Since the competition started over 15 years ago, the James Dyson Award has contributed over £1 million to promote young, innovative inventors. To help finalists develop their ideas, the international winner is awarded SEK 360,000 and each country’s national winner is awarded SEK 60,400. The winner of the sustainability award is also awarded SEK 360,000. Unique to the competition is that the winners have full control over the prize money.
The James Dyson Award works to recognize young innovators and empower future engineers by encouraging them to apply their theoretical knowledge and discover new ways of change through technology and design.
What do you win?
- The international winner receives SEK 360,000.
- The winner of the sustainability award receives SEK 360,000.
- The two international second prize winners win SEK 60,000 each.
- All national winners receive SEK 60,400.
Timeline for the 2022 competition
- Competition opens: 16 March
- competition closes for entries: July 6
- National winners announced: September 7
- Top 20 announced: October 12
- International winner and sustainability award winner announced: 16 November
The process and next steps
All top 20 finalists go on to the international part of the competition. From these, Sir James Dyson selects one international winner and two runners-up.

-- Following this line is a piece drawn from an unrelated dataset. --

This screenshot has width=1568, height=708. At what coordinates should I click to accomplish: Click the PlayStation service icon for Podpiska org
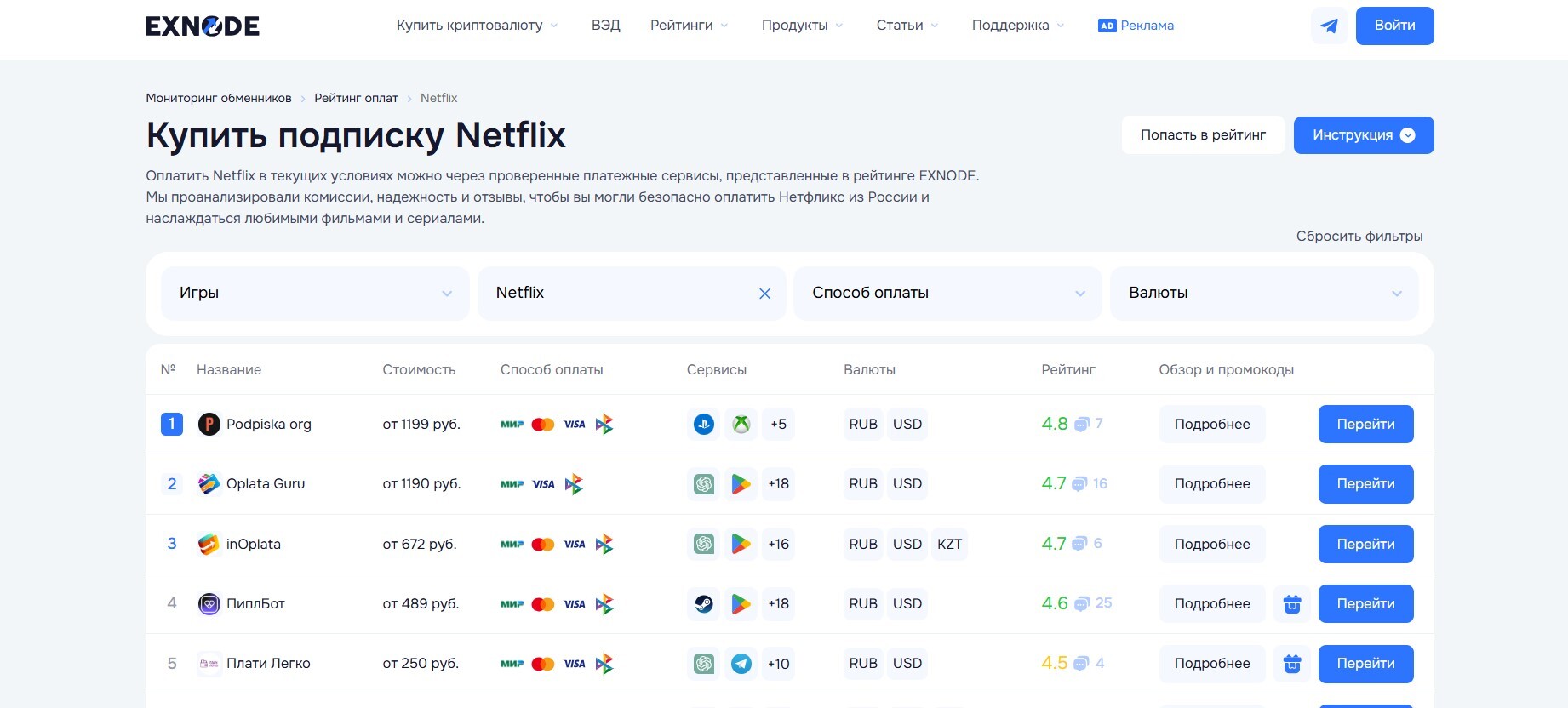click(x=704, y=424)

He also appoints the winner of the sustainability award who, through choice of material, design process, manufacturing method or invention, has a distinctive focus on sustainability.
29 countries and regions from around the world participate in the James Dyson Award. These are: Australia, Belgium, Canada, China, France, France, Hong Kong, India, Ireland, Italy, Japan, Canada, China, Malaysia, Mexico, New Zealand, Philippines, Netherlands, Poland, Singapore, Spain, Sweden, United Kingdom, Sweden, United Arab Emirates, South Korea, Taiwan, Thailand, Turkey, Germany, USA and Austria.
Participants must be, or have been enrolled in, at least one semester of a bachelor’s or master’s program in the past four years at a higher education institution in a country or region selected to participate in the James Dyson Award.